Lines from the records below that contain the word "computer" are to be copied out.

(Stored records)
<<<<
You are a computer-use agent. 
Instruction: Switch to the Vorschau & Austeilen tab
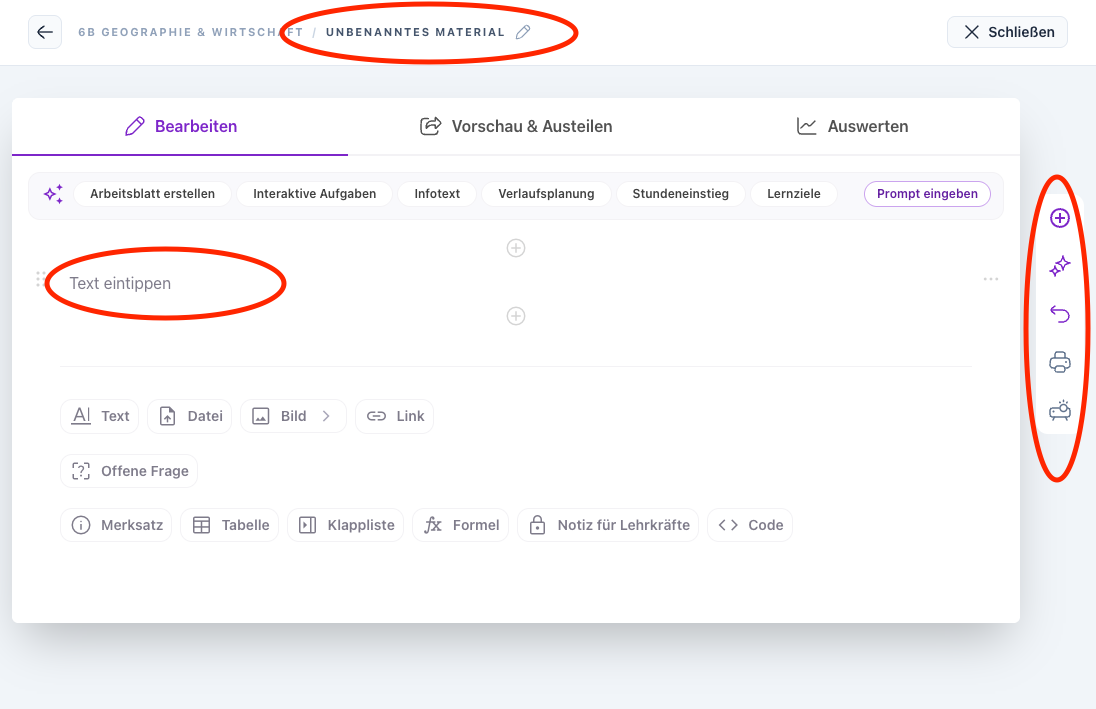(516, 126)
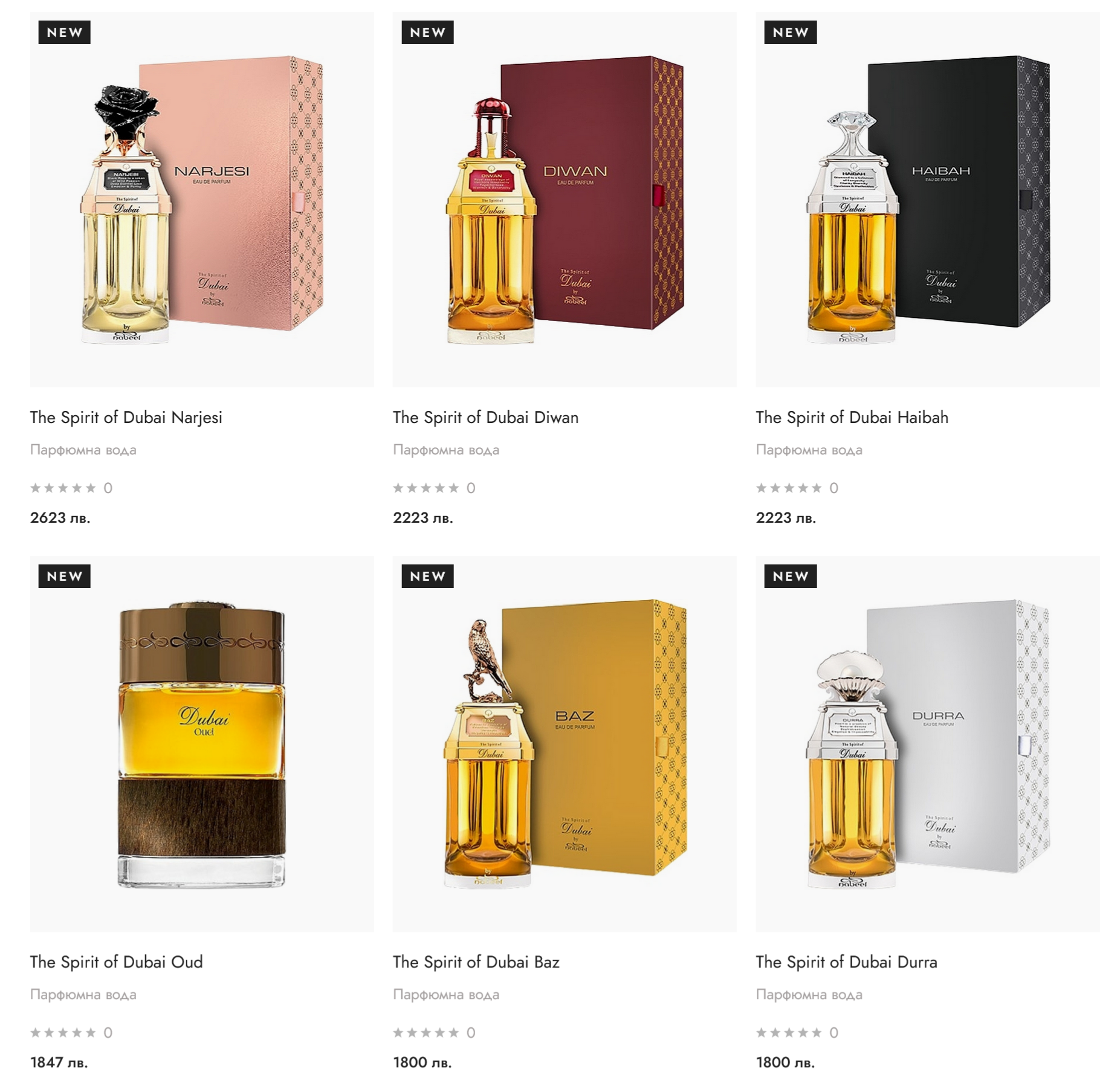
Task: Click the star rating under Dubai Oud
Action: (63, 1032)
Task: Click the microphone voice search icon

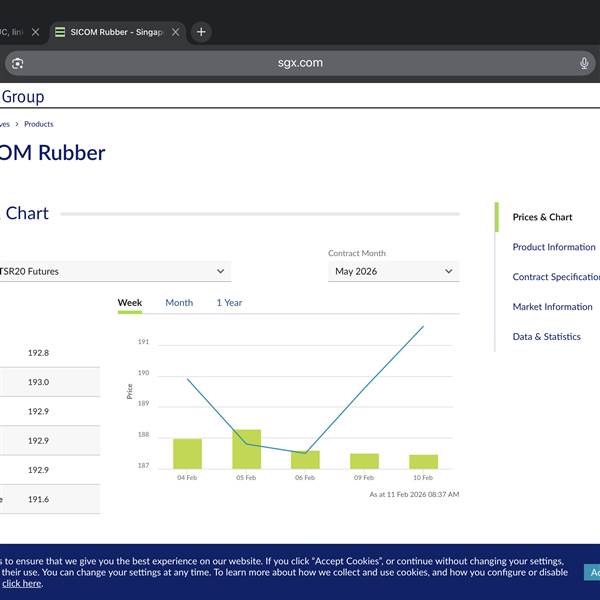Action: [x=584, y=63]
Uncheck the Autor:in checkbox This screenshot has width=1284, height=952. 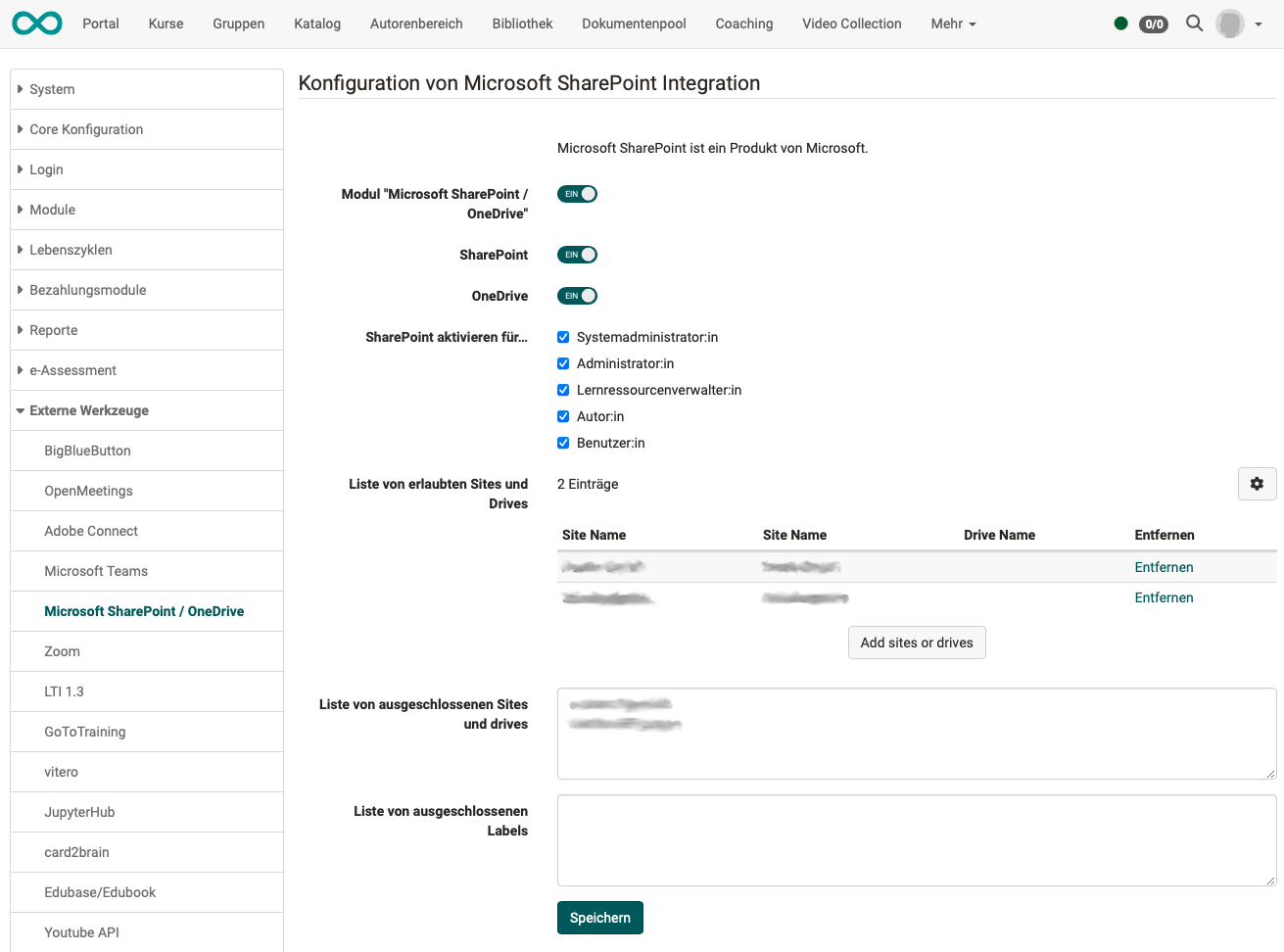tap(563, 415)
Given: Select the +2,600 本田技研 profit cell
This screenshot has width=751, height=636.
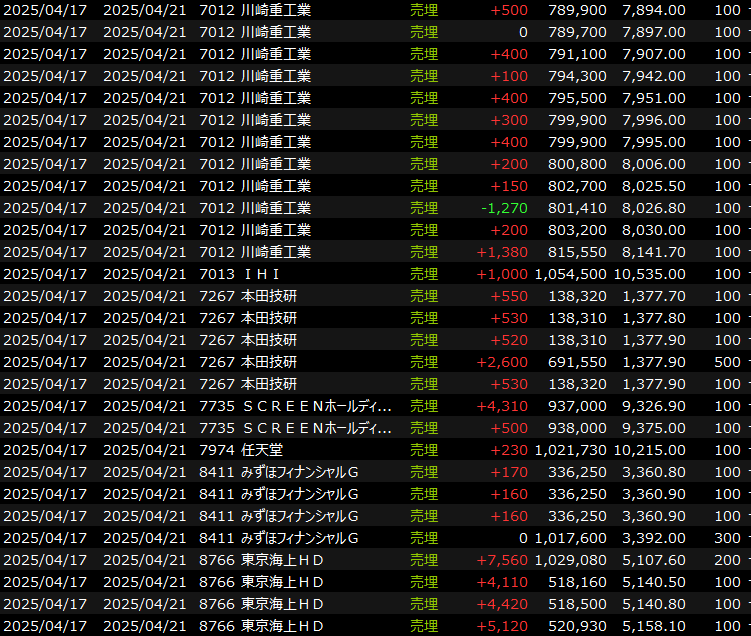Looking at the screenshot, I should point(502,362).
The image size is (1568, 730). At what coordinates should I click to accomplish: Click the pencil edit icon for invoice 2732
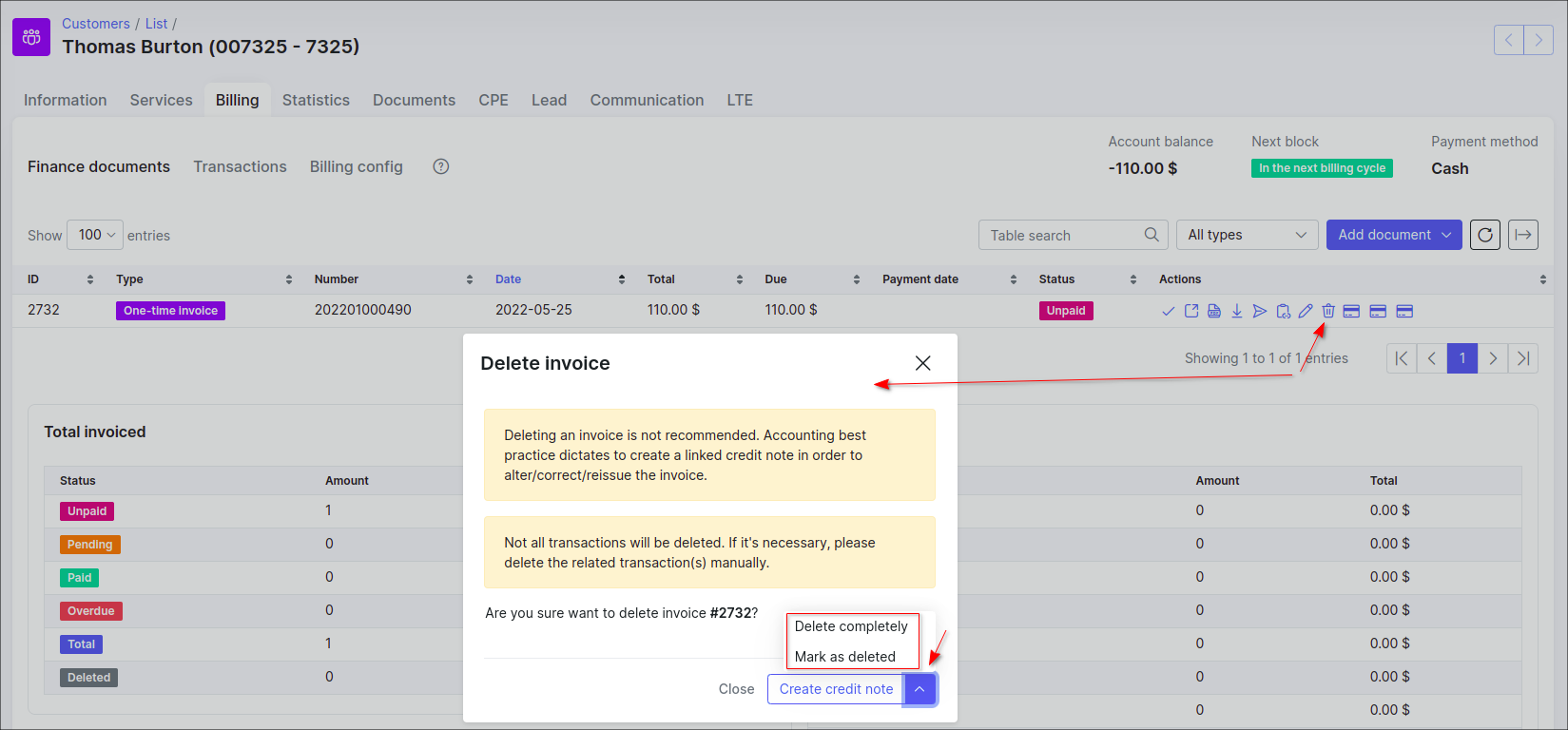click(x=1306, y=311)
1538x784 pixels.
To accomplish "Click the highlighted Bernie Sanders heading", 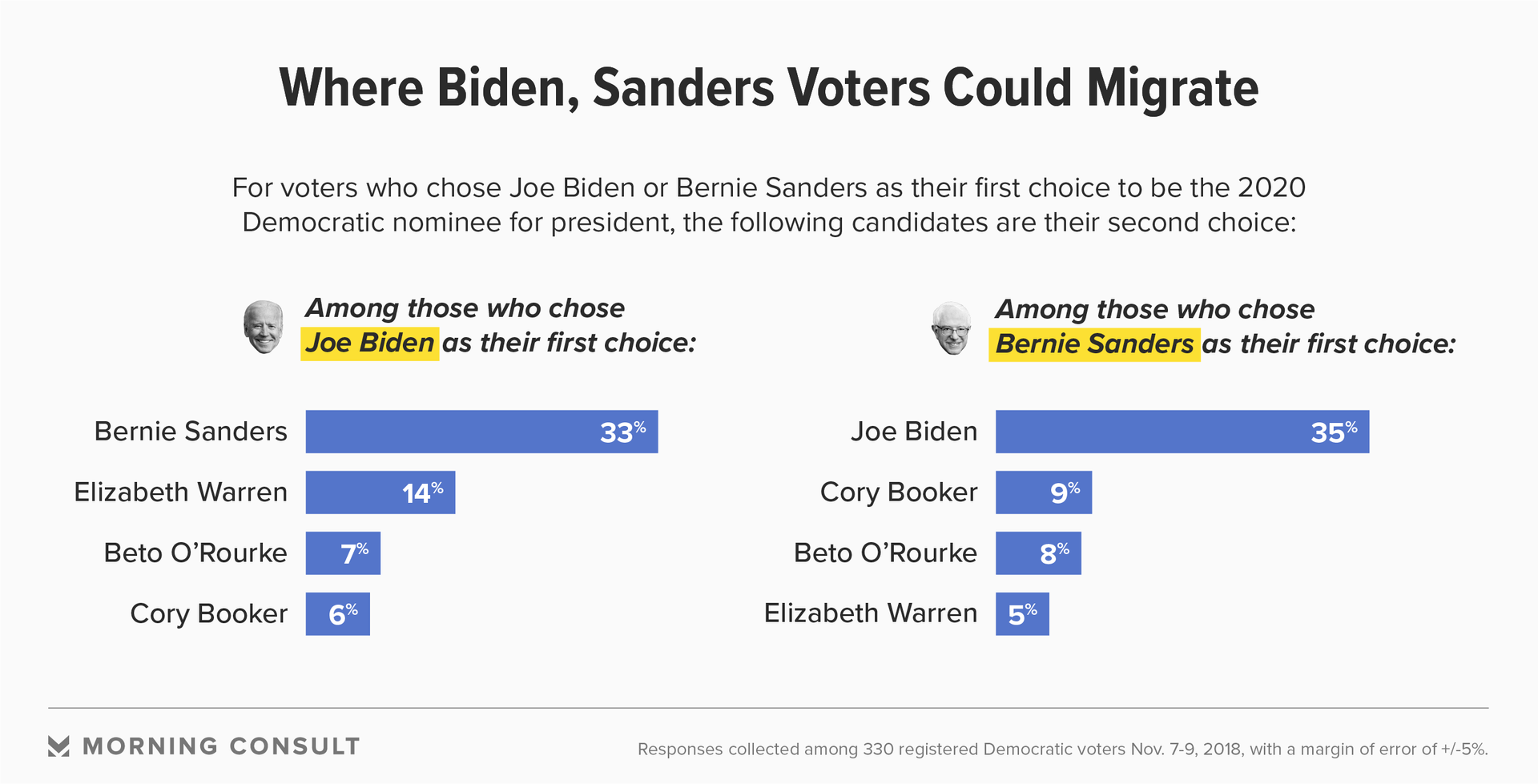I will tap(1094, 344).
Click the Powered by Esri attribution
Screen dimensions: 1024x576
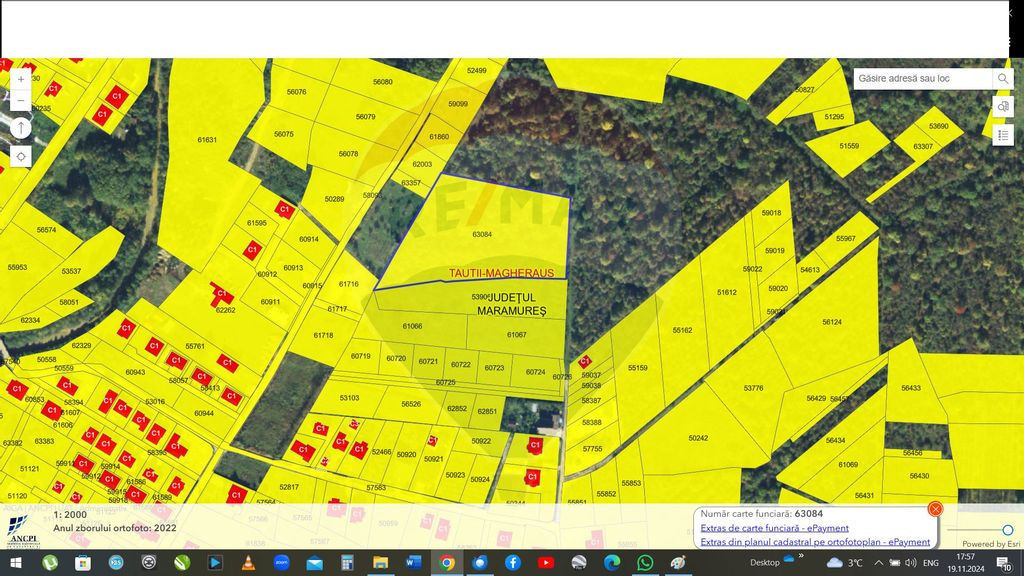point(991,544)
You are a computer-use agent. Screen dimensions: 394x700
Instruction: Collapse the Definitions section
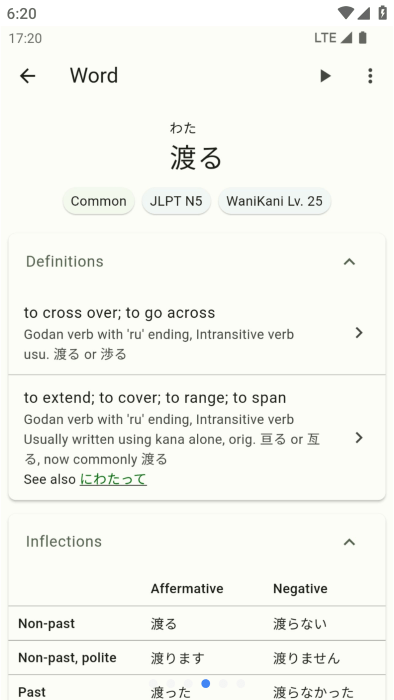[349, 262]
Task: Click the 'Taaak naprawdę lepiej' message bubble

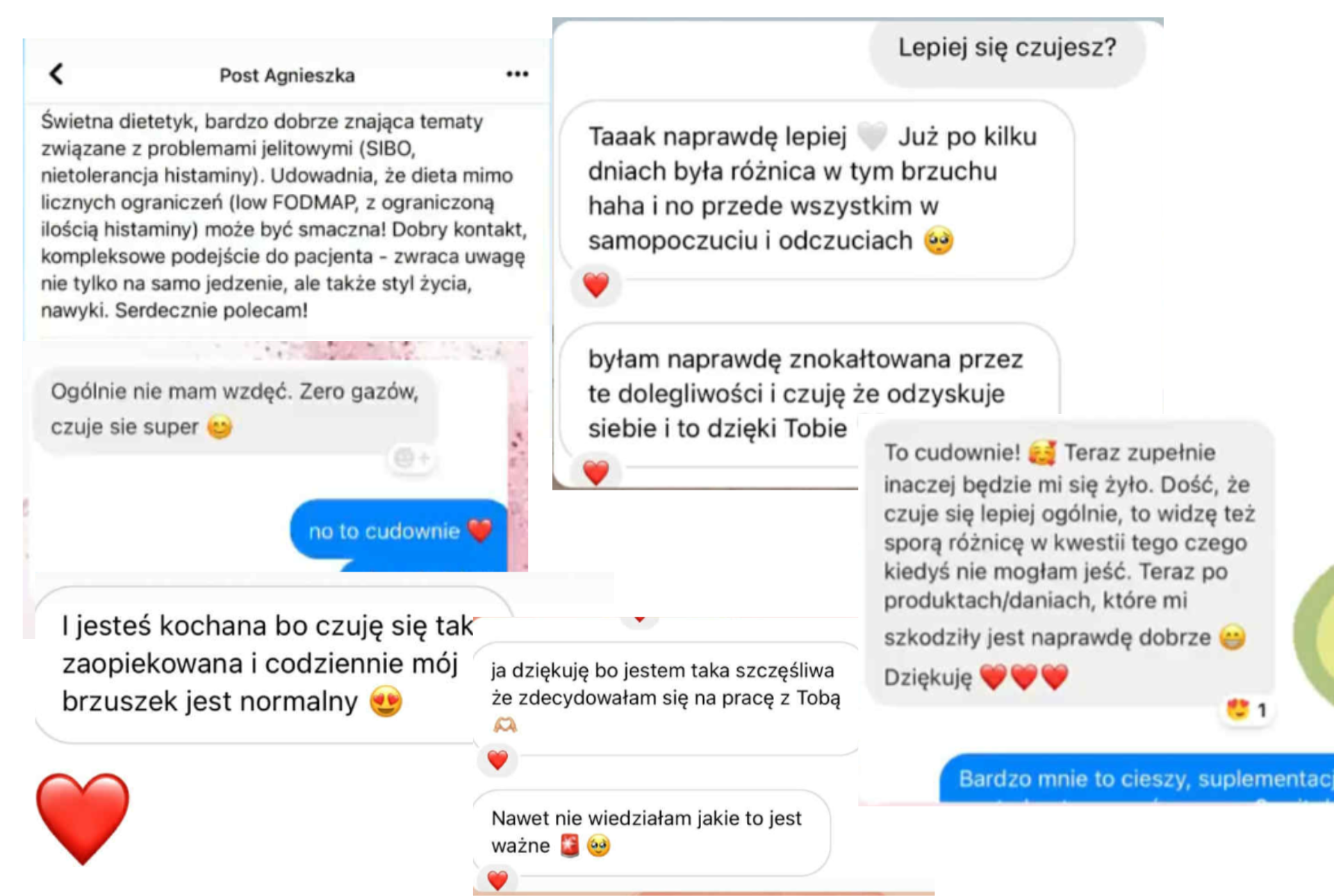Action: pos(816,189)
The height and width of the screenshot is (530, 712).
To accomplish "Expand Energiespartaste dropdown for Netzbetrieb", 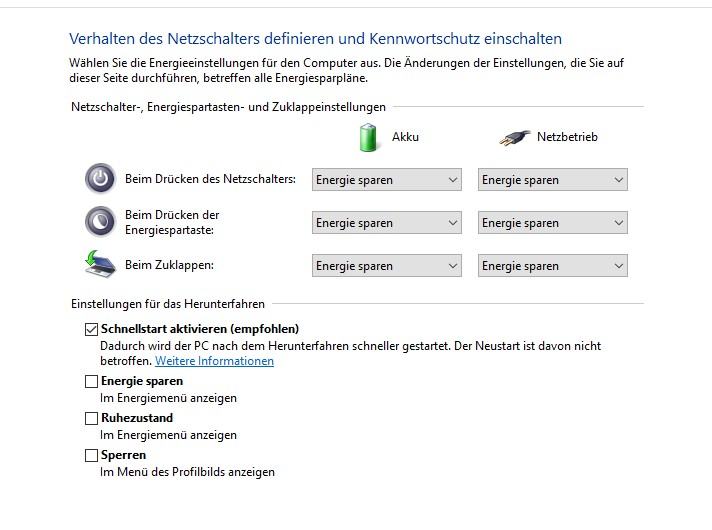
>>>>
» Problem solution:
You are a computer-use agent. 
You are a computer-use agent. Screen dimensions: 394x700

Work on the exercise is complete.